I know I’m not the only one who “clashes” with the second half, it depends on how each reader assimilates and empathizes with its more particular elements. Even the ending, in its final panels, I can still find meaning in. Realities and choices, an infinite world of possibilities where what could have been is, and what couldn’t be isn’t; yet certain shared traits persist, transcending the unseen.
Still, even if I were to stop there, with a story full of fascinating narrative lines, complexly written characters, subplots that critique politics, society, and the media, and of course, that endearing group of friends, I can’t help but miss them after finishing those first chapters.
The visual presentation, hyper-detailed backgrounds contrasted with the rounder, “moe” character designs, finds its direct precedent in the aforementioned Kinoko Takenoko. I’ve enjoyed this stylistic change; it works perfectly to create tender and humorous reactions within the friend group, while in its more explicit moments, it portrays brutal and bloody scenes with realism.

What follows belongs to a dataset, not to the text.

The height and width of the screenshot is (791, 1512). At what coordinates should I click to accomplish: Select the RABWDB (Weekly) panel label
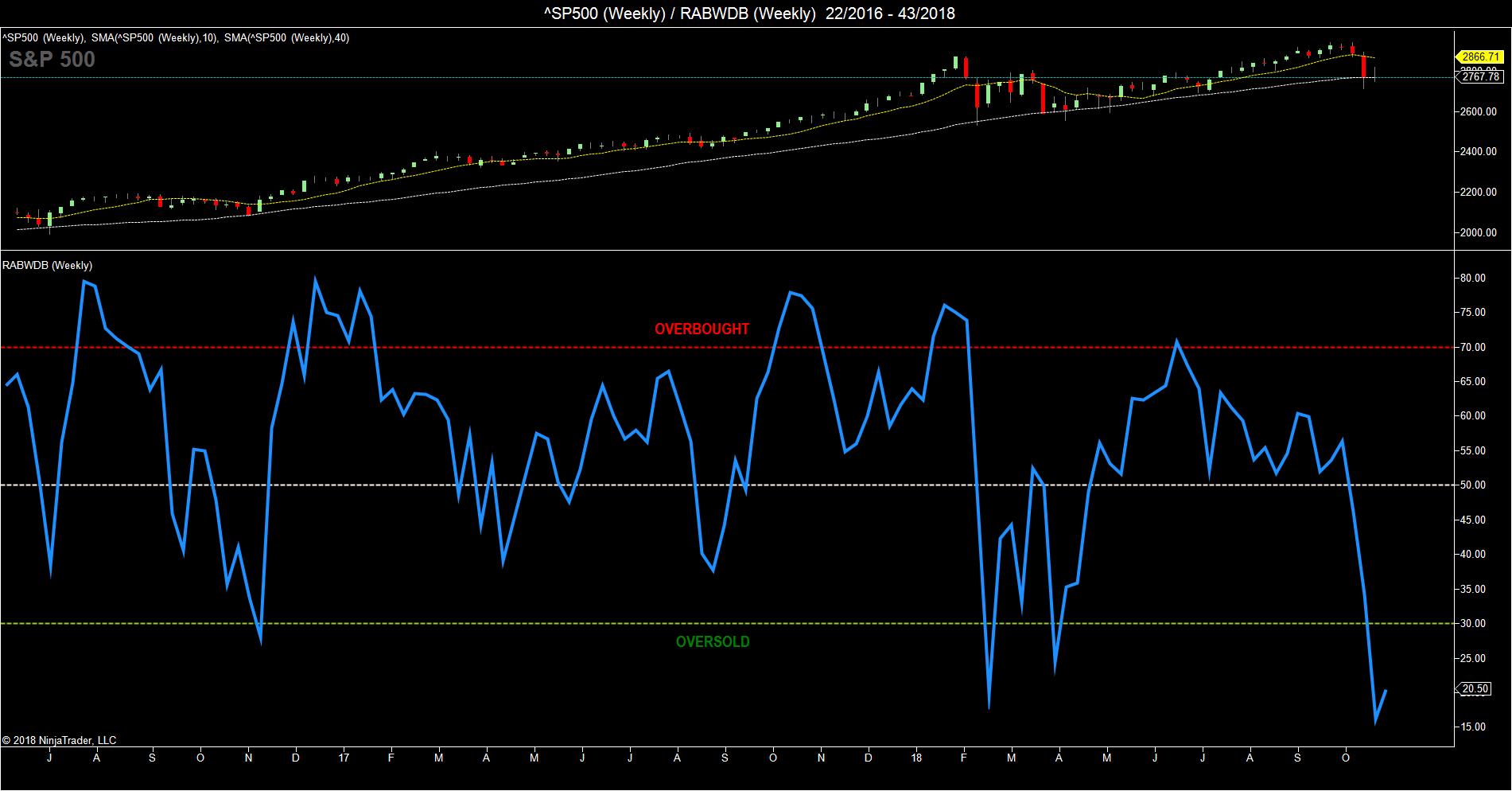[47, 266]
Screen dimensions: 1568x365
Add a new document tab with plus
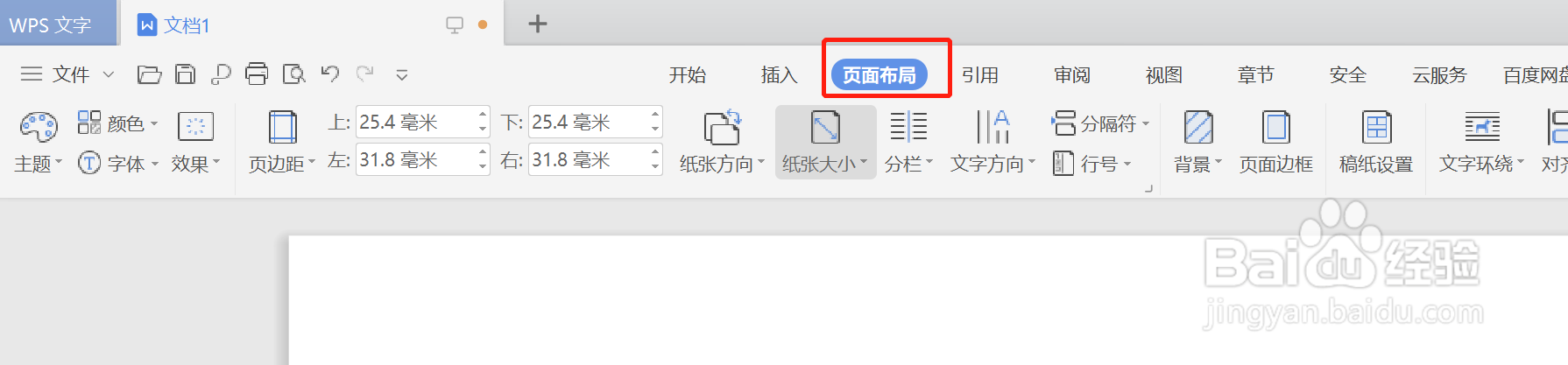[x=538, y=24]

The panels have spectacular composition, particularly those where a character is positioned against the sky, within the same frame placing everyday life beneath the inconceivable. And when he completely unleashes the reins of science fiction, we get stunning illustrations, depicting machines with impossible abilities, indescribable actions, and the fragmentation of the known.
One aspect I haven’t seen praised enough is his immense "mechanical enthusiasm", especially notable in the final section. The conceived machines remind me of Tempest, only on a grander scale and complexity. I urge you to look closely at those pages, the level of detail given to the logic of their function is astounding, especially considering how limited their presence and participation are.
Throughout his career, I’ve admired how Asano remains committed to his own vision, even when it feels incompatible with mine. In DDDD, I found myself as deeply immersed as I’ve ever been in his work, only to end up equally bewildered, realizing that, indeed, despite the years and his artistic evolution, Asano is still Asano. I continue to admire the work for the many reasons I’ve mentioned at the start, but it isn’t quite the masterpiece I once imagined it could be.
I’m left with a bittersweet feeling, in love at the beginning, and perplexed by the end.